Long Life for Photographs

Project facts

Project promoter:
Archeology of Photography Foundation
Project Number:
PL09-0063
Target groups
Researchers or scientists
Status:
Completed
Initial project cost:
€362,530
Final project cost:
€295,766
From EEA Grants:
€ 232,600
The project is carried out in:
Miasto Warszawa

Description

The project responds to the genuine and widely signaled need, felt in both Poland and Norway, to preserve and make available photography as a unique kind of heritage. Its objective is to develop new working methods and to popularise and improve general knowledge in the field of preventive conservation and digitisation of photography through expert collaboration. An international group of conservators, archivists, curators and artists look at the selected collections in Poland and Norway, in order to develop modern methods of protection and presentation. The project contributes to the development of new, efficient and economic strategies to safeguard and gear up access to photographic heritage. The project's aims are reached through: expert study visits/residencies in centres specialised in the protection of photography, series of workshop seminars, two artistic and a major exposition. Permanent results include a publication as well as a programme of preventive conservation workshops complete with workshop materials. The project is aimed at the photography archivists and enthusiasts, specialists and custodians of non-institutional photographic archives as well as at academic communities. The Telemark Museum, Oppland Archive, Sogn og Fjordane county municipal archives, and Gjøvik University College (Norway) are involved in this project as partners. Thanks to the project the leader and the partners will gain a chance to become precursors in the preservation and promotion of photographic heritage in their regions.

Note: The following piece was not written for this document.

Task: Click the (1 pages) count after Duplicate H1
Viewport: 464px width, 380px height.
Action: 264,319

Summary of project results

The project responded to the genuine and widely signaled need, felt in both Poland and Norway, to preserve and make available photography as a unique kind of heritage.Its objective was to develop new working methods and to popularise and improve general knowledge in the field of preventive conservation and digitisation of photography through expert collaboration. An international group of conservators, archivists, curators and artists looked at the selected collections in Poland and Norway, in order to develop modern methods of protection and presentation. The project contributed to the development of new, efficient and economic strategies to safeguard and gear up access to photographic heritage. The project's aims were reached through: expert study visits/residencies in centres specialised in the protection of photography, series of workshop seminars, two artistic and a major exposition. Permanent results included a publication as well as a programme of preventive conservation workshops complete with workshop materials. The project was aimed at the photography archivists and enthusiasts, specialists and custodians of non-institutional photographic archives as well as at academic communities. The Telemark Museum, Oppland Archive, Sogn og Fjordane county municipal archives, and Gjøvik University College (Norway) were involved in this project as partners. Thanks to the project the leader and the partners gained a chance to become precursors in the preservation and promotion of photographic heritage in their regions.

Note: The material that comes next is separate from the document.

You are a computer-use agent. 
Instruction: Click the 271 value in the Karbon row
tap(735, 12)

Summary of bilateral results

The Partners were responsible for contributing content to the expert meetings, conducting surveys of their own collections, drawing up a plan of visits at their own institutions, as well as providing illustration and factual materials for the publication. The partners were responsible for organising the Norwegian presentations of the photographic exhibition, their publicity, and for organising an exhibition accompanying programme.The partners’ involvement in project resulted in new international contacts, diagnose of the condition of parts of its photographic collections, promotion and significant improvement of knowledge on how to work with and store archival photography. The partnership is expected to have a wide-ranging impact, primarily through the planned publication and a series of workshops at Poland’s regional cities, aimed at distributing the knowledge and new solutions developed in the course of the bilateral expert meetings.